● **Given data**:
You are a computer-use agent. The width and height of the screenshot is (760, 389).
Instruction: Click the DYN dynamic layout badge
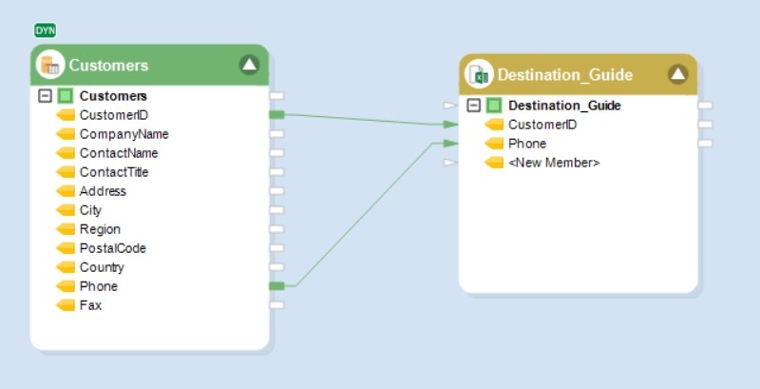click(45, 30)
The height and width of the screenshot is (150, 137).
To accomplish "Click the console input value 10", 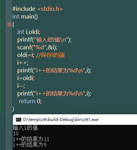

● **Exercise aim**:
From the line containing "The height and" to the last line of the material, every line is to be reproduced exactly. No picture belongs in the copy.

● **Exercise output**:
The height and width of the screenshot is (150, 137).
To accomplish "Click the console input value 10", 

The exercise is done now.